There are two types of patellar instability, which is, simply put, when the kneecap moves outside its normal space. One is traumatic patellar dislocation and the other is chronic patellar instability.
According to the Cleveland Clinic, some degree of patellar instability is relatively common in the US, estimated at 50 to 77 cases per 100,000 people.
Anatomy of the Knee
The kneecap (patella) is attached to the thigh bone (femur) and shin bone (tibia) by tendons. The patella fits into a notch (trochlear groove) in the femur. It moves up and down when you bend your knee.
Patellar instability is when the kneecap slips outside this groove and does not track the way it should. The patella may move entirely outside the trochlear groove (a dislocation) or only partly outside (a subluxation).
An injury, such as a fall playing sports or a sharp blow during a car accident, can cause patellar instability. It may also be caused by an anatomical issue, like a shallow or uneven trochlear groove that prevents the kneecap from aligning properly. Additionally, some people have loose ligaments that don’t hold the kneecap sufficiently during movement, which allows the joint to be overly flexible.
Patellar dislocation is often the result of an injury, although chronic patellar instability sometimes also leads to patellar dislocations over time.
Certain populations and people with various health conditions are more likely to develop patellar instability. These include:
- People in their teens and 20s
- Individuals with anatomical misalignments of the knee
- Overweight individuals
- Those with Cerebral palsy, Down’s syndrome, or Ehlers-Danlos syndrome
Patellar Instability Symptoms
A person with patellar instability may experience the following symptoms:
- Knee pain, stiffness, and swelling
- The sensation that the kneecap is not in its proper place
- Difficulty walking or the feeling that the knee cannot support one’s weight
- Buckling, catching, cracking, popping, or locking in the knee during movement
- A sensation of pain under the kneecap, especially during deep bends
- Obvious deformity of the knee
In some cases, the kneecap returns to its proper location on its own.

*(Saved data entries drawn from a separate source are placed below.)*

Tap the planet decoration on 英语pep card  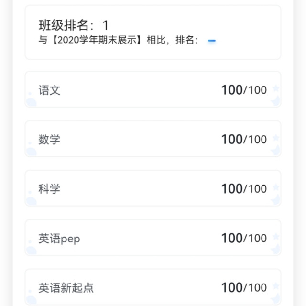pyautogui.click(x=31, y=251)
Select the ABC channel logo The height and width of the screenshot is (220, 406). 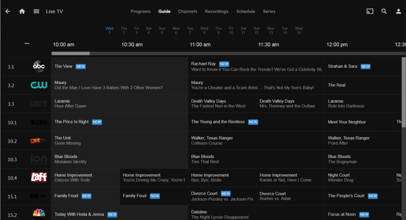(x=39, y=67)
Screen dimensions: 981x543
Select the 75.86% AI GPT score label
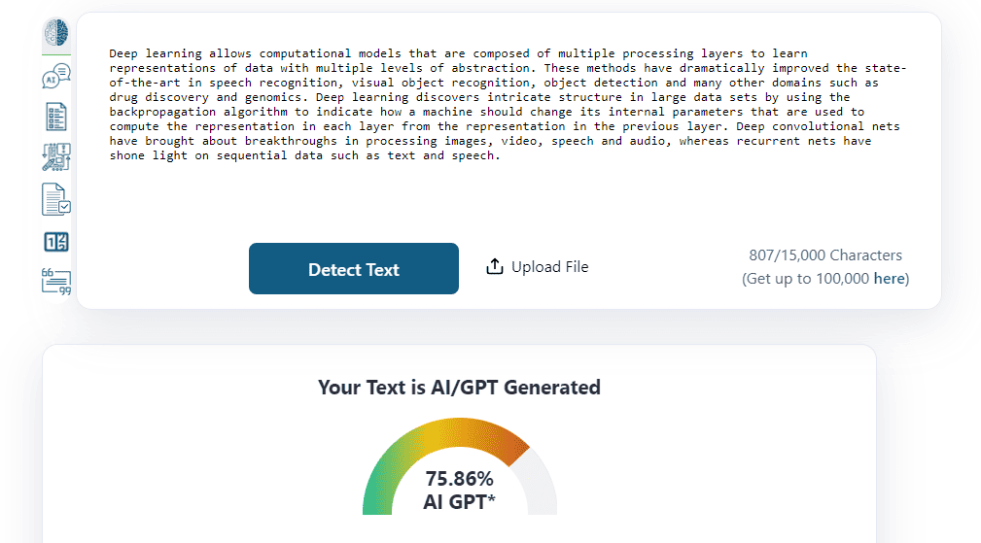tap(459, 491)
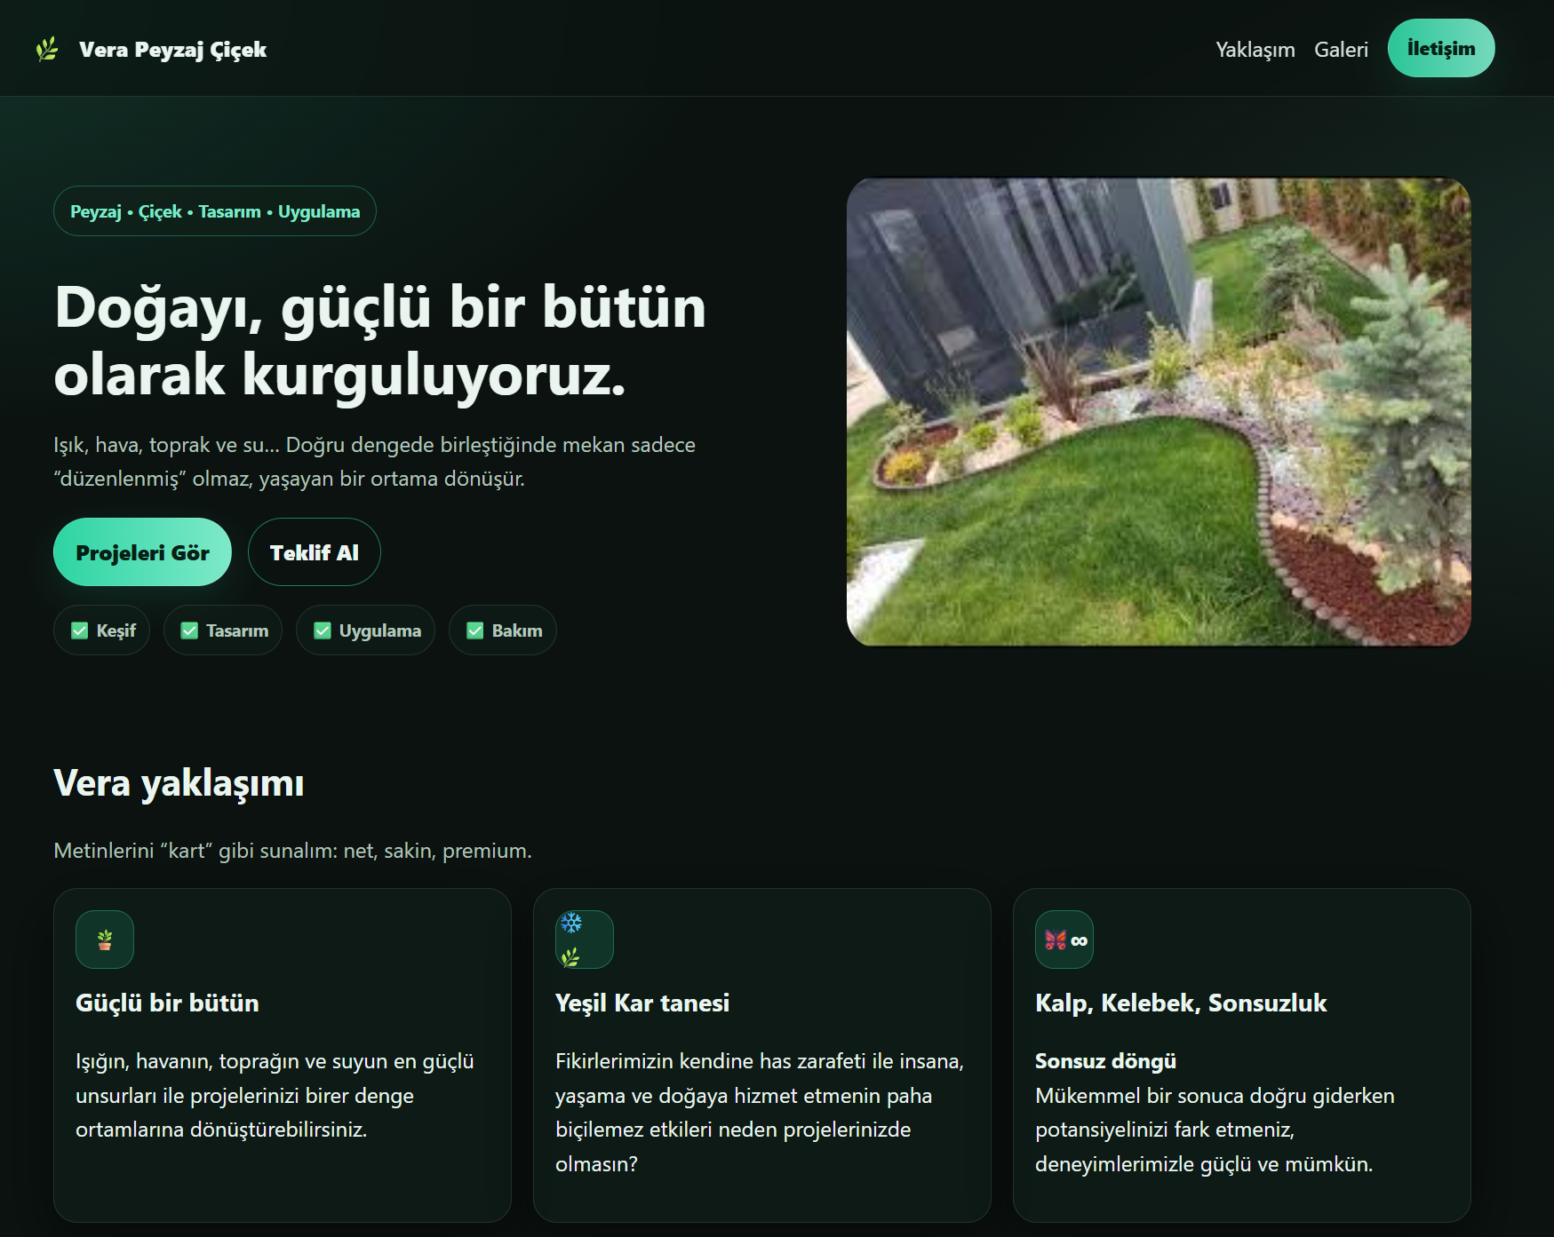Select the Yeşil Kar tanesi card title
1554x1237 pixels.
(x=642, y=1003)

In others, it must be manually moved back into place by a medical professional, such as an orthopedic knee specialist. This procedure is called a reduction, and you usually receive pain medication during this process to make it more comfortable.
Most cases are diagnosed through a physical exam and an X-ray. In some cases of traumatic injury, an MRI is used to evaluate whether surrounding structures have also been damaged.
How to Fix Patellar Instability
Many cases of patellar instability, including some patellar dislocations, are treated with straightforward non-surgical methods such as:
- Ice (20 minutes per session, as needed)
- Nonsteroidal anti-inflammatory medicines (like aspirin or ibuprofen)
- Knee brace
- Physical therapy (to strengthen surrounding muscles)
Patellar Instability Surgery
If the kneecap does not stay in the proper location, is chronically unstable, or the dislocation is severe enough to damage surrounding cartilage, tendons, or ligaments, you may need surgery. In some instances, surgery is arthroscopic, whereas other cases require open surgery.
In arthroscopic surgery, your orthopedic knee surgeon makes small incisions and uses a tiny camera (arthroscope) and thin surgical instruments to complete the procedure.
If open surgery is the best option for your injury, you will work with your surgeon to choose the best surgery type. Some common surgeries for patellar instability include:
- Knee osteotomy to reposition the tibia and femur, thereby improving the knee’s movement and tracking
- Medial patellofemoral ligament (MPFL) repair to strengthen and repair the surrounding ligaments
- MPFL reconstruction, which replaces the damaged ligaments with a tendon from another part of your body or a donor
- Knee replacement to correct repeat dislocations
Full recovery from knee surgery can take 3 to 12 months, depending on the severity of your injury and the type of surgery used for treatment.
Following non-surgical treatments, the recurrence rate of patellar instability ranges from 15 to 44 percent. The chance of additional dislocations increases to 50 percent if you’ve previously dislocated your knee.
Keep the muscles surrounding your kneecap strong to help prevent initial and repeated instances of patellar instability. Engage in regular, low-impact activities such as riding a bike or walking, and work with a sports medicine doctor to develop a routine of targeted patellar instability exercises. If you’re prone to an unstable knee, wearing a knee brace is a good idea. Over time, people with ongoing issues are more likely to suffer from chronic pain, limited range of motion, and arthritis, so prevention is key for long-term health and mobility.